Akfırat, Erbil'deki toplantının Fethullah Gülen'in kurduğu Erbil Işık Üniversitesi'nde yapılacağını, bu üniversitenin ABD'nin parasıyla kurulduğunu, toplantıya ABD, Irak, Türkiye ve Kürt yönetiminin katılacağını savundu. Bu üniversitenin kurulmasında o dönemde bölgede güçlü olan PKK'nın da destek olduğunu, buna Tuncay Güney'in de aracılık ettiğini öne süren Akfırat, Türkiye'nin bütünlüğüne kasteden ve bölünmesini içeren projede Tuncay Güney'in Mehmet Eymür'ün görevlisi olarak ortaya çıktığını iddia etti. Akfırat, "Bizim suçumuz bunları ortaya çıkarmak. Biz bu yüzden yargılanıyoruz" diye konuştu.

"Gülen'in 1964-65 yıllarında ABD'nin projesi olan Komünizmle Mücadele derneklerinin ilkini İzmir'de kurduğunu, bu derneklerin, Gladyonun yer altındaki faaliyetlerini örgütlemek için paravan bir dernek olduğunu" savunan Akfırat, "Gülen'in Nur Kampları'nda aynı dönemde öğrencilere Gladyo tarafından dayanıklılık eğitimlerinin verildiğini, 1969 yılında 6. filoyu protesto edenlere yapılan saldırının da bu kamplarda yetişenler tarafından yapıldığını" iddia etti.

"BBP'nin kurulması da Gülen operasyonudur"

"Gülen'in 1980 darbesi sonrası kendisine çok ciddi bir kadro devşirdiğini, bunların Ülkü Ocakları üyelerinin baskıyla Gülen safına katılmasından oluştuğunu" anlatan Akfırat, "MHP'nin bölünüp BBP'nin kurulması da Gülen operasyonudur. 'Bizim şeriatçı bir yönetim için mücadele etmemiz lazım' deyip Muhsin Yazıcıoğlu'nun etrafında toplandılar.
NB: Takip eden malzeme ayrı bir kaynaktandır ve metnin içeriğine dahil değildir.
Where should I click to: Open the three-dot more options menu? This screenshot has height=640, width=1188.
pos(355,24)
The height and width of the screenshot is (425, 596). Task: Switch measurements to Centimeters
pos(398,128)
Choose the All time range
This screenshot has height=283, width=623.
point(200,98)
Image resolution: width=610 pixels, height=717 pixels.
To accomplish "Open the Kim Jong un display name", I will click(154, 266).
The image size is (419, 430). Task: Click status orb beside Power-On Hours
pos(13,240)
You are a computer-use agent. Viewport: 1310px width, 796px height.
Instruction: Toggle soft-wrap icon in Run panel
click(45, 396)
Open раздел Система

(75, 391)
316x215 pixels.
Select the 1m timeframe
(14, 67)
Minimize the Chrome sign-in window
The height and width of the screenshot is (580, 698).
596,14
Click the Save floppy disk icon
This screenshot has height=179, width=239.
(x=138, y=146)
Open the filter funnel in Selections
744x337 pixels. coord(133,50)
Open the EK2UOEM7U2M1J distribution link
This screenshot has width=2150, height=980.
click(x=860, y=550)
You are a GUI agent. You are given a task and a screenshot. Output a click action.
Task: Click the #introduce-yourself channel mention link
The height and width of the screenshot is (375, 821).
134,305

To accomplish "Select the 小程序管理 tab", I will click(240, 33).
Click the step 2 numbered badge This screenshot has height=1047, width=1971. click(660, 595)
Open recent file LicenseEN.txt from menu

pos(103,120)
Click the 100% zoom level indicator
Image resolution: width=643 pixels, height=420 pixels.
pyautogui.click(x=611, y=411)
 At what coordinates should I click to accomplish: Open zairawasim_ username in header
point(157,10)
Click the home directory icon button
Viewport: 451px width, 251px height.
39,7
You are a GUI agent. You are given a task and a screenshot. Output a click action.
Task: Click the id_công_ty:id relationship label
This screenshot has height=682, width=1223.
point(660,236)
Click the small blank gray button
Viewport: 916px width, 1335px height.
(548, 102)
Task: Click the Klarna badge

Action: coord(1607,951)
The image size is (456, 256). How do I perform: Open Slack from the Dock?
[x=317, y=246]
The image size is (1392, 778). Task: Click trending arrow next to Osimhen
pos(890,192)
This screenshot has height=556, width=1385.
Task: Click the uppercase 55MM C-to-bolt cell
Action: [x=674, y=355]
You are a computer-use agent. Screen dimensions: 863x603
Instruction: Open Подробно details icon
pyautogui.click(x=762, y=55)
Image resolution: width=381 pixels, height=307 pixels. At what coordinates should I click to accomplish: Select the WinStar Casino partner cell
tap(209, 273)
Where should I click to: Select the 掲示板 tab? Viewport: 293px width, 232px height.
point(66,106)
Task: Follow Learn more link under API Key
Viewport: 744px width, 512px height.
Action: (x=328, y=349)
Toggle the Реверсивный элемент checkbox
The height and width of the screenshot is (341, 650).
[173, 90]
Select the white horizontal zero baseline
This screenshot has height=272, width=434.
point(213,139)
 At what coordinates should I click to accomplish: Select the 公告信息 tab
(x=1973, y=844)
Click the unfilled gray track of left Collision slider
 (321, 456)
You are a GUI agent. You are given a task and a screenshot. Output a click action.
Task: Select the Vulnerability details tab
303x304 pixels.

Bu partinin kuruluş masrafını tamamen Gülen karşıladı" iddiasında bulundu.

"Samast, Hayal, Tuncel, Nizamı Âlem çatısı altında örgütlenmiştir"

BBP'ye ait Nizami Alem Ocakları'nın da aslında gladyonun işi olduğunu öne süren Akfırat, "Ogün Samast, Yasin Hayal, Erhan Tuncel ile Malatya'daki saldırıları düzenleyenler, Danıştay saldırısını yapan Alpaslan Aslan, Nizamı Alem çatısı altında örgütlenmiş çocuklar. Bunlar Ramazan Akyürek'in operasyon timi haline dönüşmüştür" diye konuştu.

Akfırat, "Gülen'in ABD'yle entegrasyon konusuna değindiğini, bu entegrasyonun bir ayağının da CIA'yla özel ilişkiler kurulması olduğunu" öne sürerek, "Bunun yolu da dinler arası diyalog. Diyaloğun yeni bir din kurma yoluyla yapılması öngörülüyor. Bunu Hazreti İbrahim'e dayandırmayı amaçlıyor. Kitabını CIA'nın yazdığı yeni bir din oluşturmaya çalışıyorlar. Son dönemde ortaya çıkan Moon tarikatı var... Bunun ABD'deki adı 'birleştirme kilisesi'dir" dedi.

Perinçek'in avukatı yazılı açıklama yaptı


Öte yandan yazılı bir açıklama yapan tutuklu sanıklardan İP Genel Başkanı Doğu Perinçek'in avukatı Mehmet Cengiz, emekli Orgeneral Hurşit Tolon'un tahliyesi yönündeki karar ile Adana Cumhuriyet Başsavcılığı'nca yürütülen soruşturmada verilen takipsizlik kararının gerekçesine değinerek, "Hukukun egemen olduğu bu iki karardaki saptamalar, soruşturmanın tümü için geçerlidir. Bu kıstaslar uygulandığında, tüm tutuklu sanıkların derhal salıverilmesi gerekir" şeklinde görüş belirtti.